Wednesday, 16 November 2011
16 نوفمبر, 2011
إفتتاح معرض الشارقة الدولي للكتاب 2011
November 16th, 2011 § Leave a CommenThis morning, the Sharjah International Book Fair was opened to the public.
The first event was a conglomeration of several special celebrations:
- An opening brunch of incredible decadence, attended by Culture Ministers, Ambassadors, literary professionals and government agencies, hosted by His Highness Dr. Sheikh Sultan Bin Mohammad Al Qasimi, Member of the Supreme Council of United Arab Emirates and Ruler of Sharjah, and patron of this Fair.
- An inaugural celebration for the fair’s 30th anniversary – including the unveiling of the $300,000 translation prize I mentioned and the cultural programme, consisting of 30 Arabic writers and 30 international writers in discussions throughout the fair.
- The launch of the Sultan’s own book – about the last 30 years of cultural development in this country – timely, considering Sharjah is the OIC City of Islamic Culture in 2014.
- An awards ceremony [with photo-op handshake and golden statuettes and everything!]. There were several categories including best children’s book, best academic work about the region, best foreign book on economy & business and best publishing personality. They all got golden book statues. I totally want one. They looked like this:
There were many speeches [with simul-cast translation headsets. It felt like I was in the UN] including profuse thanks and offerings and gifts. A golden camel [statue] was even proffered to the Sultan.
There were mountains of food [though the moody light effects don't do it justice below] – there was literally not an inch of our 10-seater that wasn’t covered in feastly delectables.
I especially liked the soft, puffy naan-like bread rounds, slathered in honey and fennel seeds. A sort of Middle Eastern french toast & maple syrup.
The whole event was amazing.
Sadly I did not witness the hydraulic throne I heard about from last year but some awesome sights were had nonetheless.
It helped that the venue was kitted out like a rock palace.
The banquet hall was purpose-built just outside the Fair’s Expo Centre home.
From the outside it looked like a miniature Epcot dome. There was even a red carpet [though it was only for the Sultan and other VIPs. Still, I got to walk next to it]
On the inside, it had all sorts of bells and whistles.
Cameras were everywhere. Some on cranes, some floating about paparazzi style, the images immediately projected onto the walls of the dome – at this point they were showing those of us seated what was happening on the red carpet outside.
I almost had a Joan Rivers commentary in my head, almost.

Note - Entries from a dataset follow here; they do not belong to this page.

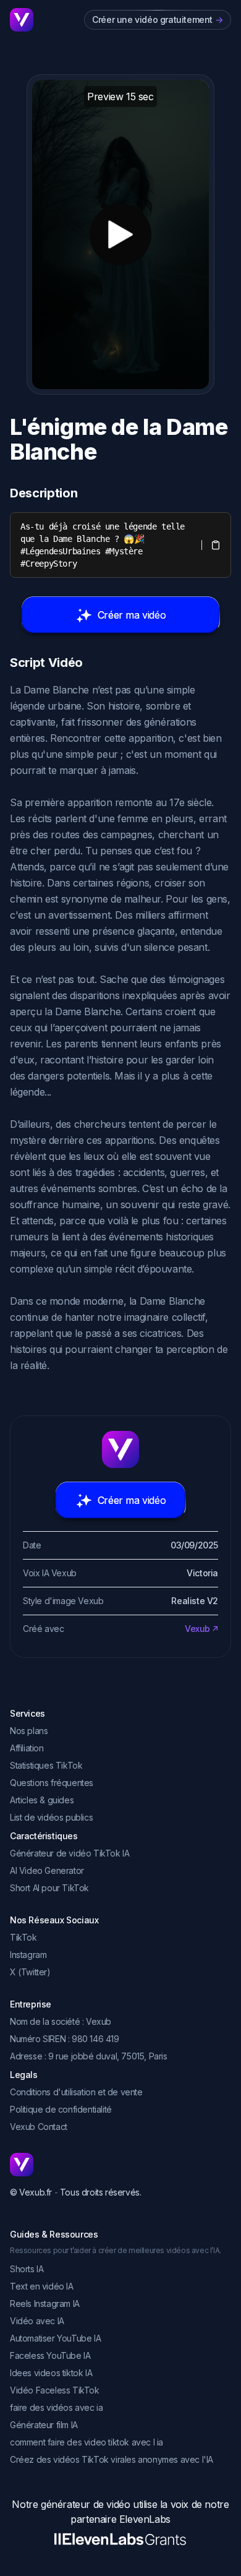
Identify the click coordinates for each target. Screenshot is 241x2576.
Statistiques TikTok (46, 1765)
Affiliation (27, 1748)
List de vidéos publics (51, 1817)
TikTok (23, 1937)
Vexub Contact (38, 2126)
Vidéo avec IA (37, 2321)
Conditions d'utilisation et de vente (76, 2092)
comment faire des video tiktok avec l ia (86, 2442)
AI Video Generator (47, 1870)
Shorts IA (26, 2269)
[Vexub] (120, 2164)
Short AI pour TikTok (49, 1888)
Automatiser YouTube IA (55, 2338)
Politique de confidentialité (61, 2109)
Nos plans (29, 1730)
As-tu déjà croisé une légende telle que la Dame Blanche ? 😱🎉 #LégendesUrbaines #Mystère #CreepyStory (105, 545)
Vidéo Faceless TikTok (54, 2390)
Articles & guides (42, 1800)
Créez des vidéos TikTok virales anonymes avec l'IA (111, 2459)
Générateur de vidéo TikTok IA (69, 1853)
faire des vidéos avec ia (56, 2407)
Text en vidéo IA (42, 2286)
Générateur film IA (44, 2424)
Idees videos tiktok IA (51, 2373)
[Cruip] (21, 20)
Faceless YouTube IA (50, 2355)
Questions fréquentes (51, 1782)
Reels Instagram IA (45, 2303)
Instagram (28, 1954)
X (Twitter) (30, 1972)
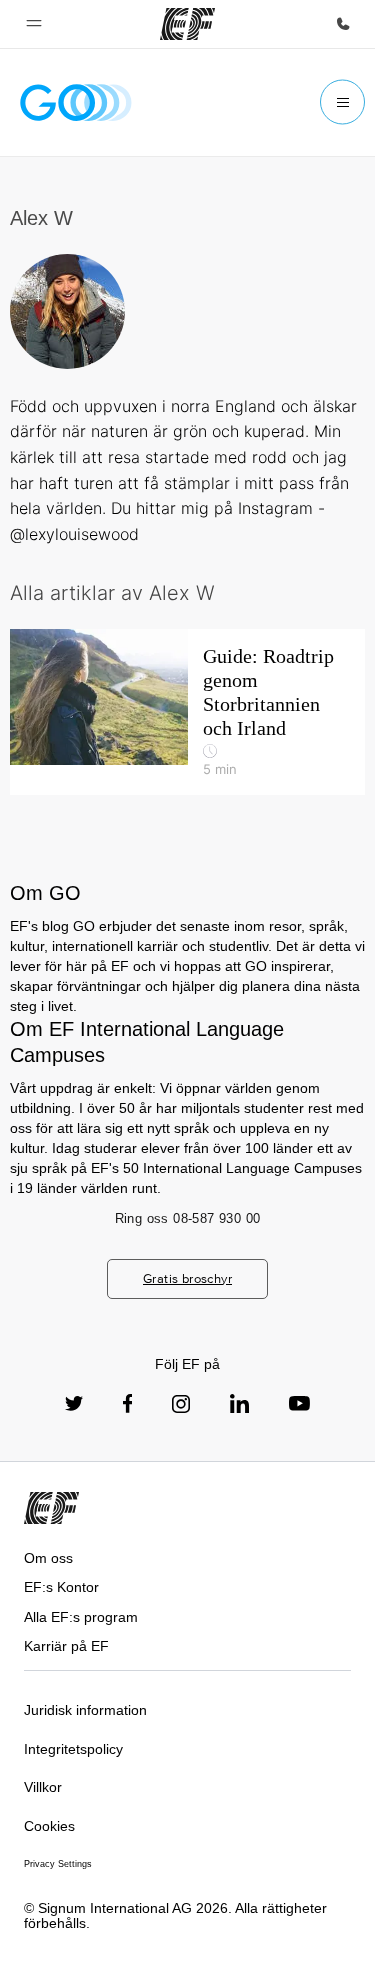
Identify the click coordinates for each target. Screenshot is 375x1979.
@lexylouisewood (74, 534)
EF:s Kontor (61, 1587)
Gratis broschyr (187, 1278)
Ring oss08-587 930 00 (188, 1218)
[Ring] (343, 24)
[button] (34, 24)
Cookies (49, 1826)
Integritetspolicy (73, 1749)
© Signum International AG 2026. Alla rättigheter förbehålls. (175, 1915)
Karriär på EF (66, 1646)
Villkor (43, 1787)
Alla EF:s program (81, 1617)
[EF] (187, 24)
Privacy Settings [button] (58, 1864)
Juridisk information (85, 1710)
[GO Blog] (76, 102)
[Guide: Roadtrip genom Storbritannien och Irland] (187, 712)
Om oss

360 video projections were used like video interstitials at The Oscars – this one was of falling sheets of paper which I think showed news headlines about the fair over the years [I could be wrong, they didn't have subtitles, but it was beautiful either way].
I sat next to a Turkish publisher. We shared many simple silly exchanges [both of us being first time visitors to the region meant our plates were a constant guessing game] and talked a bit about his work.
It was fascinating to hear about a publisher’s perspective on the Fair. He’d already sold the Arabic rights to 10 different titles the day before and sees his work as a meeting place of East and West – a long-standing tradition in Istanbul.
It was an utterly fascinating experience.
What a way to kick off the Fair.
If this morning was anything to go by, I’m in for a serious treat.